Try it. For the entries below, the result should be an exact transcription of the lines from the one with "Screen dimensions: 1451x840" up to and including the one with "Task: Click the +18 4:59 result cell", and only those.

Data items
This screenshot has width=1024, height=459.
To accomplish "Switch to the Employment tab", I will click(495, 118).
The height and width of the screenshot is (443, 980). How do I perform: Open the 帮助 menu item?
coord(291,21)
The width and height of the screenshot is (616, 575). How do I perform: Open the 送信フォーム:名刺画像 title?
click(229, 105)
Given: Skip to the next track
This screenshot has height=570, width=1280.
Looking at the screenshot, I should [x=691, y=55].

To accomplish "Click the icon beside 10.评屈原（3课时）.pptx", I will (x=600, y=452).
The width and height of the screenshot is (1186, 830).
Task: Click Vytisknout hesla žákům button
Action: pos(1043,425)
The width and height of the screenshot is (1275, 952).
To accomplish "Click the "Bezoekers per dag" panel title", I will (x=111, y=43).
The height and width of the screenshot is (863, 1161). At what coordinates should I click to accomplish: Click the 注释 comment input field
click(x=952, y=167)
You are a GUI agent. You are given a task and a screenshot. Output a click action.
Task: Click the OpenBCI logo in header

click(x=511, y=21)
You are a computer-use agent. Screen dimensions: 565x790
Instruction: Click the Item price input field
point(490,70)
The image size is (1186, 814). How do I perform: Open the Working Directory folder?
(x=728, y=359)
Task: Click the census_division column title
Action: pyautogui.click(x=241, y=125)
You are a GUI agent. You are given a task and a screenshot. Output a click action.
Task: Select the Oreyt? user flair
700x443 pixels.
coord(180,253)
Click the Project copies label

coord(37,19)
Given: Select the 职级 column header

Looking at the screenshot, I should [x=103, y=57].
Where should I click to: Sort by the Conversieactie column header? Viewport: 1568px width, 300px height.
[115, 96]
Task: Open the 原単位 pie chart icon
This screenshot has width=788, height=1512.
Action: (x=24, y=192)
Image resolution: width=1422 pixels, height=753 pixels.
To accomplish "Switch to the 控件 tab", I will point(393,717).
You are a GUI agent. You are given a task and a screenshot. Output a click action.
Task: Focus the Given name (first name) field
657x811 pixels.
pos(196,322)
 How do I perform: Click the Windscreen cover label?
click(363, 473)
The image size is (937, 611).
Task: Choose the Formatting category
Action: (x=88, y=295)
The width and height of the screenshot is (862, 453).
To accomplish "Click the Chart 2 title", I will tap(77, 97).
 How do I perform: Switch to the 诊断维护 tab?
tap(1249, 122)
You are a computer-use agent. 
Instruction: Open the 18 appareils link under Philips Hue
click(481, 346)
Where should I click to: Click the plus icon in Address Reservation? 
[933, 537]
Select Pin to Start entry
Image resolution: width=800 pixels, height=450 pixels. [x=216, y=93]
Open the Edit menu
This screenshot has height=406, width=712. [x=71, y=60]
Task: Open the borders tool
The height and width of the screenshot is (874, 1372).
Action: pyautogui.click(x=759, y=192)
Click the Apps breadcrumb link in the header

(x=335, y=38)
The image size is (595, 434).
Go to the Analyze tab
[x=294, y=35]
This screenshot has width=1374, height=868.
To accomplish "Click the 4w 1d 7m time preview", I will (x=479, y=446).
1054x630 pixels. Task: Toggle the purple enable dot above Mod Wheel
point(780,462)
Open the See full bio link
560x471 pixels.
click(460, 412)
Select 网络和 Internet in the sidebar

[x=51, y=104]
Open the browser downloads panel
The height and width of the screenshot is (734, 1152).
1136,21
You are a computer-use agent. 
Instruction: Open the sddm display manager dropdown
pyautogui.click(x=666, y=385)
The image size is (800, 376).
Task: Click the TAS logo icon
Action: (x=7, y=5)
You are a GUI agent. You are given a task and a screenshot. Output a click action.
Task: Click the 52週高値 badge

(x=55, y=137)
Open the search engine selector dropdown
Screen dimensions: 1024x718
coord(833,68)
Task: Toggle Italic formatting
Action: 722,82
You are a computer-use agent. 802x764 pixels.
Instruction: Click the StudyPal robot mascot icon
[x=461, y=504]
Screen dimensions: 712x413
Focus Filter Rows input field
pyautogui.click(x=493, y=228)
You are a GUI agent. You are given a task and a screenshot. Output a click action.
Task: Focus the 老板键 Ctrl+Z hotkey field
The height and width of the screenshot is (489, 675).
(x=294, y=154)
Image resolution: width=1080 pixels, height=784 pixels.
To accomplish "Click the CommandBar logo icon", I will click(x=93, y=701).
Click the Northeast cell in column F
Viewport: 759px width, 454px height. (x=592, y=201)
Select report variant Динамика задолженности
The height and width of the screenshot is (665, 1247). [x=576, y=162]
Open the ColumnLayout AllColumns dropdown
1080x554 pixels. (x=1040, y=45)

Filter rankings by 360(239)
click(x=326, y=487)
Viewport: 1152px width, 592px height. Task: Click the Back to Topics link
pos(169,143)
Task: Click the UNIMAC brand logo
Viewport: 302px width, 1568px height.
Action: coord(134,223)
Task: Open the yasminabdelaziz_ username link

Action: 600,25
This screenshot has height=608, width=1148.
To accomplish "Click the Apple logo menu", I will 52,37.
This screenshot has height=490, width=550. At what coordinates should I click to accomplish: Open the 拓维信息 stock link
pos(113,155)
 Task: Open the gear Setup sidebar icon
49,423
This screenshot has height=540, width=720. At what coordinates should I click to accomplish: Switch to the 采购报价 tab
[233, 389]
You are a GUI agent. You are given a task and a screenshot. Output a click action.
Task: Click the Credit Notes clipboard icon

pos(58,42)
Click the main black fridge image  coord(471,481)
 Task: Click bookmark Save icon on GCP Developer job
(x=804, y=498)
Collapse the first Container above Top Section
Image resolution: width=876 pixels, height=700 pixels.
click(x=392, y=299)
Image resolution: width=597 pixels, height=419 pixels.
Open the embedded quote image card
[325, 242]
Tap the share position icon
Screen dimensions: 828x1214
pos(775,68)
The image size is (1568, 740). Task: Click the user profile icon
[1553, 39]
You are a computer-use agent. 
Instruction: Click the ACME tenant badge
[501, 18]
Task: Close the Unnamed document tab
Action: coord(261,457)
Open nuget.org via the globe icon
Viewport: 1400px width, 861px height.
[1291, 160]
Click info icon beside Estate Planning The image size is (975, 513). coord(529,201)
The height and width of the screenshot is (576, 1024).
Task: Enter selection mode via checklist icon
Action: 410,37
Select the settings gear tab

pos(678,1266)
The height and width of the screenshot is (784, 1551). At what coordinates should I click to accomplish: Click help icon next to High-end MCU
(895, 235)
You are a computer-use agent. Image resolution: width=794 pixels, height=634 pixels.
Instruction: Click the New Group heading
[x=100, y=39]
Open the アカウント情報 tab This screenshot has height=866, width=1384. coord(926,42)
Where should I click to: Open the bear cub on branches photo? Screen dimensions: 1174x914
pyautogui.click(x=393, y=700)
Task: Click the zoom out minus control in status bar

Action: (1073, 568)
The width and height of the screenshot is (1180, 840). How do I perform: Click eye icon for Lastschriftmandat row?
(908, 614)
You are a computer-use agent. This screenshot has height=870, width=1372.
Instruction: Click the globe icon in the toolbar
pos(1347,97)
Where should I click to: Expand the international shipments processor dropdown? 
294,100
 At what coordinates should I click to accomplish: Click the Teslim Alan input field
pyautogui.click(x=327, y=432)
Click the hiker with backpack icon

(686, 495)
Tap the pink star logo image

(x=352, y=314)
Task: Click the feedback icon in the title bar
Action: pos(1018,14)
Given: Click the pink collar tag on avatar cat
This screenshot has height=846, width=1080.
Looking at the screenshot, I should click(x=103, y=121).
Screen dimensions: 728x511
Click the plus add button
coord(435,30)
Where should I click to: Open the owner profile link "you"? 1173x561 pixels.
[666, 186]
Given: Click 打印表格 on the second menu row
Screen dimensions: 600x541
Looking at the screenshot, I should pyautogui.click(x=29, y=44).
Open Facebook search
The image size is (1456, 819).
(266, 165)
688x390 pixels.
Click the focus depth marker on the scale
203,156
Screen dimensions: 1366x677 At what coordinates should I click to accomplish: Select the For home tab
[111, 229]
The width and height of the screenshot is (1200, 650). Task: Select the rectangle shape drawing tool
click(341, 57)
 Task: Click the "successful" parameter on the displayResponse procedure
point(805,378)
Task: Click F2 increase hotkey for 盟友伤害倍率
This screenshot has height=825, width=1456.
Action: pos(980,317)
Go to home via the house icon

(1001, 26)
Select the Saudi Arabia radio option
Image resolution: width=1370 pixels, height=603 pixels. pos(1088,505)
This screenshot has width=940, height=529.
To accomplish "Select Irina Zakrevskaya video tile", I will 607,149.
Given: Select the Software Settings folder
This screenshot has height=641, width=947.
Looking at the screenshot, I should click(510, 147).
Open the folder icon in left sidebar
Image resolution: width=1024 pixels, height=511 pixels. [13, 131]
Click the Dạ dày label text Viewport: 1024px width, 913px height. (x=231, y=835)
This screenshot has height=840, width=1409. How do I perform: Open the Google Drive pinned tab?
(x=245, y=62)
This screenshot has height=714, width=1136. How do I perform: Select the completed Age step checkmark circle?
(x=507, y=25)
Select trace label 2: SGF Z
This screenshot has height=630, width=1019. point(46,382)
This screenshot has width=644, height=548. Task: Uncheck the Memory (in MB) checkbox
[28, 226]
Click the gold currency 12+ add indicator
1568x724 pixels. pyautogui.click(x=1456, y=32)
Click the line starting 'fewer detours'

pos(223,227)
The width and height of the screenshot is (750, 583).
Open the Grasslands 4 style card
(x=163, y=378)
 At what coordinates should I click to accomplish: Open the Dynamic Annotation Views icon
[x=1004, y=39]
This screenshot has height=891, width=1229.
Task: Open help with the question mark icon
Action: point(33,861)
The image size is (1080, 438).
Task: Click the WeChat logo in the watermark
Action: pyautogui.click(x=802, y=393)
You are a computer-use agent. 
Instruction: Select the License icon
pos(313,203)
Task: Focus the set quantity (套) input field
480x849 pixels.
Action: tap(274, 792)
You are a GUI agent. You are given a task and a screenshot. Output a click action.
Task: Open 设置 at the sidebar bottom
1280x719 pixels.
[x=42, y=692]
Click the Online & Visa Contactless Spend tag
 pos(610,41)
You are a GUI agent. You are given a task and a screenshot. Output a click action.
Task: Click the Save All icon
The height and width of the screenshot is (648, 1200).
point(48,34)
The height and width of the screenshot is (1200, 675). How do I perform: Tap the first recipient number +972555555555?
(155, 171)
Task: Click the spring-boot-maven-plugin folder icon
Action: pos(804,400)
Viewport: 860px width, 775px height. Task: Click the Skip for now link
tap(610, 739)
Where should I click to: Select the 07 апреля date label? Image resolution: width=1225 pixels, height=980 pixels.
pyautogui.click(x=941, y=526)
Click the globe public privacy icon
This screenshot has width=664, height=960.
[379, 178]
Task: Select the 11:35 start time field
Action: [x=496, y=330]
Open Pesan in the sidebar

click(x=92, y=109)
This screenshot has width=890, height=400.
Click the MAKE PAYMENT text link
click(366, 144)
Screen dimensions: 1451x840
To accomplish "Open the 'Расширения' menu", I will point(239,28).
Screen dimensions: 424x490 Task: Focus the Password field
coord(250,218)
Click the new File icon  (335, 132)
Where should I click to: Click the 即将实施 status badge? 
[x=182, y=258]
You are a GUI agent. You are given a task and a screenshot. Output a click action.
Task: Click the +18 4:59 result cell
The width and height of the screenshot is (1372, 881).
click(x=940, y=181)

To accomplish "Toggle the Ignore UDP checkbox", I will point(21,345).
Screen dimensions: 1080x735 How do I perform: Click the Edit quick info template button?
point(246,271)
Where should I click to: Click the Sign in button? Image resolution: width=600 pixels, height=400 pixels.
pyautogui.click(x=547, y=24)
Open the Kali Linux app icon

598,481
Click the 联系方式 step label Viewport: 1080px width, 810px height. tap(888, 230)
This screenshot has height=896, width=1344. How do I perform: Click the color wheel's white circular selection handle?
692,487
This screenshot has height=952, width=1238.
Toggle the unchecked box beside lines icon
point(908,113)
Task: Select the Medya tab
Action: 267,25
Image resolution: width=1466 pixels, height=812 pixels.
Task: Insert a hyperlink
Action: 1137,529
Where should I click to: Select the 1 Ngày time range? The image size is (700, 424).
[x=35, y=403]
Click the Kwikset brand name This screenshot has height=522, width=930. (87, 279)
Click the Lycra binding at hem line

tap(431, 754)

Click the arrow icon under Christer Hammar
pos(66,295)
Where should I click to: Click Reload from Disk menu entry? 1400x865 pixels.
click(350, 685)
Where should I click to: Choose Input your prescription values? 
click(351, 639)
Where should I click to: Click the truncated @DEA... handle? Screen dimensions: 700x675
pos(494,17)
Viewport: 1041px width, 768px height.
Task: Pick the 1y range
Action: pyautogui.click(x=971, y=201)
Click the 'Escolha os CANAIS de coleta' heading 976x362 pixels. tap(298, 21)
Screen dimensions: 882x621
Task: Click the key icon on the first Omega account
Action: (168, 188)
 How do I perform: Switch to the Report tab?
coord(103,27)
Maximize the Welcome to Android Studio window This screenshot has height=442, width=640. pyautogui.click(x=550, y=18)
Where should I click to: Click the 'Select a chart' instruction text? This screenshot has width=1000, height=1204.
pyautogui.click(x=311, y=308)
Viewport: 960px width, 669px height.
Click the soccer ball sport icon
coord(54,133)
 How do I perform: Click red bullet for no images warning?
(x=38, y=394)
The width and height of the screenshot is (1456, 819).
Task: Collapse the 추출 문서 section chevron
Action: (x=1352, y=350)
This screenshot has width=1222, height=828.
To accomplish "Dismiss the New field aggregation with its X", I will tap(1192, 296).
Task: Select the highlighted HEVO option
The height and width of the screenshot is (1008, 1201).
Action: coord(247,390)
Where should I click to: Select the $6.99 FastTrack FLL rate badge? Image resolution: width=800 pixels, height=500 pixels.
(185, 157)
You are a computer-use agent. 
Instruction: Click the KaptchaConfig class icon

Response to this exercise.
Screen dimensions: 1451x840
To accomplish "Open the 'Расширения' menu", I will point(239,28).
Screen dimensions: 424x490 Task: Focus the Password field
coord(250,218)
Click the new File icon  (335, 132)
Where should I click to: Click the 即将实施 status badge? 
[x=182, y=258]
You are a GUI agent. You are given a task and a screenshot. Output a click action.
Task: Click the +18 4:59 result cell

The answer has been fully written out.